■ **DIRECTIONS FOR THIS TASK**
Reproduce word for word, from the entries below, the line with "10000-15000元 (762, 479)", the line with "无线/网络 (1115, 99)", and every line between them, and nothing more.

Top of AVAILABLE RECORDS

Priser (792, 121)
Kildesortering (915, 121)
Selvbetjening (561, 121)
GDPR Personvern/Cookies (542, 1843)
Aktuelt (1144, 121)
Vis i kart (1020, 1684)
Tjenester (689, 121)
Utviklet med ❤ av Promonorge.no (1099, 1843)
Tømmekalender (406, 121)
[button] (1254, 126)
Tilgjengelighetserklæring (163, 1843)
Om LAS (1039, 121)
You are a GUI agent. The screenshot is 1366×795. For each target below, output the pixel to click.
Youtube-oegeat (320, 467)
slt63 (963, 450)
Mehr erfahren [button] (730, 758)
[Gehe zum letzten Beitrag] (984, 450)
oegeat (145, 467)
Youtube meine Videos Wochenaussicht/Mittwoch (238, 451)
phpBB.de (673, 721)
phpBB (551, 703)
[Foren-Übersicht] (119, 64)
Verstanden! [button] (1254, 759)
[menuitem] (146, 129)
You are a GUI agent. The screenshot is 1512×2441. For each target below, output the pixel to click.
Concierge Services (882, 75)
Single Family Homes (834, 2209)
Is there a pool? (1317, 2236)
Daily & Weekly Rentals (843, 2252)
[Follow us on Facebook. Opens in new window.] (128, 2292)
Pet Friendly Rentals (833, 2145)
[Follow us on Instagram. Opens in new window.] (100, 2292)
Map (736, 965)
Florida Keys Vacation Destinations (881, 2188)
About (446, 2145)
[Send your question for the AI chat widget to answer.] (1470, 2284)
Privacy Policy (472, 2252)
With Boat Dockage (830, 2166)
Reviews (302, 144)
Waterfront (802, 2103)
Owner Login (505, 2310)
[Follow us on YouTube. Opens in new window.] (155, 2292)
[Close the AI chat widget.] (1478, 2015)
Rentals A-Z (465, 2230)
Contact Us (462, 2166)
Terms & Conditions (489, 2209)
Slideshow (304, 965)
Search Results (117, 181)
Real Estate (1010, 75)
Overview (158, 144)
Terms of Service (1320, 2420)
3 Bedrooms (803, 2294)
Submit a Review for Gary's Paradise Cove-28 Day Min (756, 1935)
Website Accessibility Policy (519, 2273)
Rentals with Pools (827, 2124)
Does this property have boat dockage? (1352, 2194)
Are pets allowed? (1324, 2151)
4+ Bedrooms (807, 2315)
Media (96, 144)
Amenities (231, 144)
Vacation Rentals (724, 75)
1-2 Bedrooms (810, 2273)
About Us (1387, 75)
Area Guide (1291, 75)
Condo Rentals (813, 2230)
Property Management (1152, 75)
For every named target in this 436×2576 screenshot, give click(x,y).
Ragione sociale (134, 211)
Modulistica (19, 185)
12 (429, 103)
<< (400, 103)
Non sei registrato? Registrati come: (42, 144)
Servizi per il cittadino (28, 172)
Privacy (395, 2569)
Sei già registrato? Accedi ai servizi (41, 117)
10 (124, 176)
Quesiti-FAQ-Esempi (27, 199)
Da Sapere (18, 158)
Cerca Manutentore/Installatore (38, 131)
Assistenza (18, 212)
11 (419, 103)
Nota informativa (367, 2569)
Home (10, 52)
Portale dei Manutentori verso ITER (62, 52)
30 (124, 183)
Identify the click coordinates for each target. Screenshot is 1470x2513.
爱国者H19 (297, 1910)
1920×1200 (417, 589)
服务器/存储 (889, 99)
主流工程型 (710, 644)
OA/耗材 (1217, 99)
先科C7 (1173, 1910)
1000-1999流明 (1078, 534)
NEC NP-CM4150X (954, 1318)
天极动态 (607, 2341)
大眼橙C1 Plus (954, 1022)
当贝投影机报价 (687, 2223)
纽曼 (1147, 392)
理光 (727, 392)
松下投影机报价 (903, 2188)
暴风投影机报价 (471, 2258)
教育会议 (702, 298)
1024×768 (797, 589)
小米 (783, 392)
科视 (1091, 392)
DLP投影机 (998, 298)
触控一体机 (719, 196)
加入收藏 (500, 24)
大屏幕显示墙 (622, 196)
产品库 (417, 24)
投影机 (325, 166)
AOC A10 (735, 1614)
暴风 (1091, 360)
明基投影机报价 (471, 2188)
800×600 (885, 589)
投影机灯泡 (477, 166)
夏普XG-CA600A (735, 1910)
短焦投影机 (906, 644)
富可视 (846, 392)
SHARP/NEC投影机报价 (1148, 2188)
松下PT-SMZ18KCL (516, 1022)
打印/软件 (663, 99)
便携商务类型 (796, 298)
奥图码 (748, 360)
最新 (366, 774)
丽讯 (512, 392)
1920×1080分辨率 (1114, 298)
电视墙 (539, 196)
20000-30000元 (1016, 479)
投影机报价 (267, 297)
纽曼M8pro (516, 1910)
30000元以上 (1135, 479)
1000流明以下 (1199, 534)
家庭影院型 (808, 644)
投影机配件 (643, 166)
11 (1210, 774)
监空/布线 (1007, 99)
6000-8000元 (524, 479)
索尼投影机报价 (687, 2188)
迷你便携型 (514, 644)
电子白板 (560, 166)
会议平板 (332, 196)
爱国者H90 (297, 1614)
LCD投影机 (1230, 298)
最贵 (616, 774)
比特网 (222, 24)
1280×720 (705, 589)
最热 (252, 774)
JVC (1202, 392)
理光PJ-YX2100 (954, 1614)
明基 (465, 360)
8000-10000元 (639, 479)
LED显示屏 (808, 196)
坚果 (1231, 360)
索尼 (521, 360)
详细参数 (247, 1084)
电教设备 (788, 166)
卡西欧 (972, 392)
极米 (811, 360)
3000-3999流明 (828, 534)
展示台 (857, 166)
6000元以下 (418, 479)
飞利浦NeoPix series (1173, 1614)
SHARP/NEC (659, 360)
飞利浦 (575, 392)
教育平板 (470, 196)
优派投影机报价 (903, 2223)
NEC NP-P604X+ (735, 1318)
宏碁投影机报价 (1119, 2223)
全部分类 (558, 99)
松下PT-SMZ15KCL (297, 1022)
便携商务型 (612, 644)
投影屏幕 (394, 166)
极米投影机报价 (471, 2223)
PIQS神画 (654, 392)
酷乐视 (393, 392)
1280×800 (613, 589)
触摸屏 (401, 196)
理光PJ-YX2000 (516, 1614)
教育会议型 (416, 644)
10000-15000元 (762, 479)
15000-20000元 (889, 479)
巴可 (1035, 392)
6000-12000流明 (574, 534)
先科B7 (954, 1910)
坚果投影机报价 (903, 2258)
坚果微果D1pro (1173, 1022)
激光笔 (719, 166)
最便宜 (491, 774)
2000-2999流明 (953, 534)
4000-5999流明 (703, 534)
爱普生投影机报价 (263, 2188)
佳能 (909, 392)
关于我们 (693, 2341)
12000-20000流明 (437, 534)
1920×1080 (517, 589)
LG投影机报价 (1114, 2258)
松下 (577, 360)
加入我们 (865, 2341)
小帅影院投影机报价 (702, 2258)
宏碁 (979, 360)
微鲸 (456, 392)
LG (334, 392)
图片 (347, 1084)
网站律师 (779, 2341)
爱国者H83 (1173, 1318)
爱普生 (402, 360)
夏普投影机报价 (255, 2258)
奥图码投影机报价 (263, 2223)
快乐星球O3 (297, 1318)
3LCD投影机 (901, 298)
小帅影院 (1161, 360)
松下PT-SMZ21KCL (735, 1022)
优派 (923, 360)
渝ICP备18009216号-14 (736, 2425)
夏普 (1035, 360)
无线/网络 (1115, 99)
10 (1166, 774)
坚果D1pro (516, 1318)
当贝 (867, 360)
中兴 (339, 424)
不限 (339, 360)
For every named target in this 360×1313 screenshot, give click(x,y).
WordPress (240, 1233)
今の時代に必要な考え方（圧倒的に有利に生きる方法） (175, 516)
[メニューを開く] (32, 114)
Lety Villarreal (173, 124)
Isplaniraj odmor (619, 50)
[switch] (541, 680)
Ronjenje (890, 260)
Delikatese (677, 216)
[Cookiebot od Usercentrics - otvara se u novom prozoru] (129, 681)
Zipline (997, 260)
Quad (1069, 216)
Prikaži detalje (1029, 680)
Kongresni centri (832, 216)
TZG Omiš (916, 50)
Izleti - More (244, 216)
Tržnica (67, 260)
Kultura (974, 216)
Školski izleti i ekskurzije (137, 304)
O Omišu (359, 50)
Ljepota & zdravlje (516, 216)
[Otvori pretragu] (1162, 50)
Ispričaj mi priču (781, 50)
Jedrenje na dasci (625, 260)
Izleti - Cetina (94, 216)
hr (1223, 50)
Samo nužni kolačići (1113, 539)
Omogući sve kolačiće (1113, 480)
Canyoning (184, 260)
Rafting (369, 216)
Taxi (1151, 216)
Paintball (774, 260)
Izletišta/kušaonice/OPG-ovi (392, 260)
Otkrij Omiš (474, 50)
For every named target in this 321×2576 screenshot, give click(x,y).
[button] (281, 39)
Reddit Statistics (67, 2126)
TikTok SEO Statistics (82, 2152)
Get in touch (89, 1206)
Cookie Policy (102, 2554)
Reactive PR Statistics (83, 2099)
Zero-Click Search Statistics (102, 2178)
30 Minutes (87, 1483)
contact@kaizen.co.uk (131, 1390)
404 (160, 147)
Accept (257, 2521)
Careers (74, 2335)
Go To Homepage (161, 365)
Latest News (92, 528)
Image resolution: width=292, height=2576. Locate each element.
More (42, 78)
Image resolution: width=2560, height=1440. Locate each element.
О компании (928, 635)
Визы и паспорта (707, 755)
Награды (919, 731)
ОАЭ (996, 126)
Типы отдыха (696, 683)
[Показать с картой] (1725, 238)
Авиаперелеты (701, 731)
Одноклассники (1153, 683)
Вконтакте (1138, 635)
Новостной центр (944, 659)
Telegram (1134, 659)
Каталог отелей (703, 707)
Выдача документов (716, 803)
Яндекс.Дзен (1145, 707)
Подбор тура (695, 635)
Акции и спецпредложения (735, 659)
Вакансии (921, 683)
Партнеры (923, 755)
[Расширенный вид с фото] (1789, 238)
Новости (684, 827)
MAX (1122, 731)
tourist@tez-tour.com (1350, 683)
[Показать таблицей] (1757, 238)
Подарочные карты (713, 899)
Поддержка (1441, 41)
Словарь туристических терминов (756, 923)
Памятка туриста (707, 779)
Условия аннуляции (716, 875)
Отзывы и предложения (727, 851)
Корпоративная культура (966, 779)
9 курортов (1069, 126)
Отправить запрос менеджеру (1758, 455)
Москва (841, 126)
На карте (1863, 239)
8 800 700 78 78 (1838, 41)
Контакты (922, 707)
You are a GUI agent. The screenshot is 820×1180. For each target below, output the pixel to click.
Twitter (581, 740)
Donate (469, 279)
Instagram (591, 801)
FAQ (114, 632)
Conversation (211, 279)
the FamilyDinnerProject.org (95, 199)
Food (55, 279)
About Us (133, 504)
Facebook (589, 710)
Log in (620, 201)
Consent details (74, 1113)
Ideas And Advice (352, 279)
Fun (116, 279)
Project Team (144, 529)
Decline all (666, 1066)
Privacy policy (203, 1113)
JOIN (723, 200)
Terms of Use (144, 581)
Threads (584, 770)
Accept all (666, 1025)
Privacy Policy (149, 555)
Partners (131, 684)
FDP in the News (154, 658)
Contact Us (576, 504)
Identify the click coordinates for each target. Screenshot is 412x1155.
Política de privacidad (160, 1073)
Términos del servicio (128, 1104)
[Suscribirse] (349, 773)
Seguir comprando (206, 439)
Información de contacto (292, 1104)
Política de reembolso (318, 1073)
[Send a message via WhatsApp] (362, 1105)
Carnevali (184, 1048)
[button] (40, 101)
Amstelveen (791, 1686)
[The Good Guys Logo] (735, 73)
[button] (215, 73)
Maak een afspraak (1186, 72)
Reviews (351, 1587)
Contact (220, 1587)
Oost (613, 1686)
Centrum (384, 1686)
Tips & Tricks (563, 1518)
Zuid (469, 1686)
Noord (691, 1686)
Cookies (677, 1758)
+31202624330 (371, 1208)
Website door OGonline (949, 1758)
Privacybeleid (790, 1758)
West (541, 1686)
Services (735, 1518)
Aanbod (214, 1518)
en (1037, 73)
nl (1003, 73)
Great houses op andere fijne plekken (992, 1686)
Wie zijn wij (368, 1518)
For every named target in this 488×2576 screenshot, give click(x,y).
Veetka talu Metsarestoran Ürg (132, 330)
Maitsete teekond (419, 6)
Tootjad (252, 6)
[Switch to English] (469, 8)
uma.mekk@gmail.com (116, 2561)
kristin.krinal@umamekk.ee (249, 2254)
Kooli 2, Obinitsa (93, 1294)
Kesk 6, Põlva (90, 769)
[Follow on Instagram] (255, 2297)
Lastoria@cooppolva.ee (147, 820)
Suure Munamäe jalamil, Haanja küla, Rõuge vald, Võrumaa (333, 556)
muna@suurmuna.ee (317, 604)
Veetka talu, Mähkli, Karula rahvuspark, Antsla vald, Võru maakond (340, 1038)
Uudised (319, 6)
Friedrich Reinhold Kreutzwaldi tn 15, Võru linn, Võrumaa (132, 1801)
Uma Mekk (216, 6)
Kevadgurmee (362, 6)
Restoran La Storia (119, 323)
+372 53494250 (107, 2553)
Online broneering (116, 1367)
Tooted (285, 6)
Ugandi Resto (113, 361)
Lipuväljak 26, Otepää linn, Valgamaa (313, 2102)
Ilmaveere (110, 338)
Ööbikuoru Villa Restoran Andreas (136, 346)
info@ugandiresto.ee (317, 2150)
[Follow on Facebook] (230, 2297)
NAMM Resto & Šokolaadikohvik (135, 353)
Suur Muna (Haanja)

Bottom of AVAILABLE RECORDS

■ **RESPONSE TO THIS TASK**
10000-15000元 (762, 479)
15000-20000元 (889, 479)
巴可 (1035, 392)
6000-12000流明 (574, 534)
先科B7 (954, 1910)
坚果投影机报价 (903, 2258)
坚果微果D1pro (1173, 1022)
激光笔 (719, 166)
最便宜 (491, 774)
2000-2999流明 (953, 534)
4000-5999流明 (703, 534)
爱普生投影机报价 (263, 2188)
佳能 (909, 392)
关于我们 (693, 2341)
12000-20000流明 (437, 534)
1920×1080 (517, 589)
LG投影机报价 (1114, 2258)
松下 (577, 360)
加入我们 (865, 2341)
小帅影院投影机报价 (702, 2258)
宏碁 (979, 360)
微鲸 (456, 392)
LG (334, 392)
图片 (347, 1084)
网站律师 (779, 2341)
爱国者H83 (1173, 1318)
爱普生 (402, 360)
夏普投影机报价 (255, 2258)
奥图码投影机报价 (263, 2223)
快乐星球O3 (297, 1318)
3LCD投影机 (901, 298)
小帅影院 (1161, 360)
松下PT-SMZ21KCL (735, 1022)
优派 (923, 360)
渝ICP备18009216号-14 (736, 2425)
夏普 (1035, 360)
无线/网络 (1115, 99)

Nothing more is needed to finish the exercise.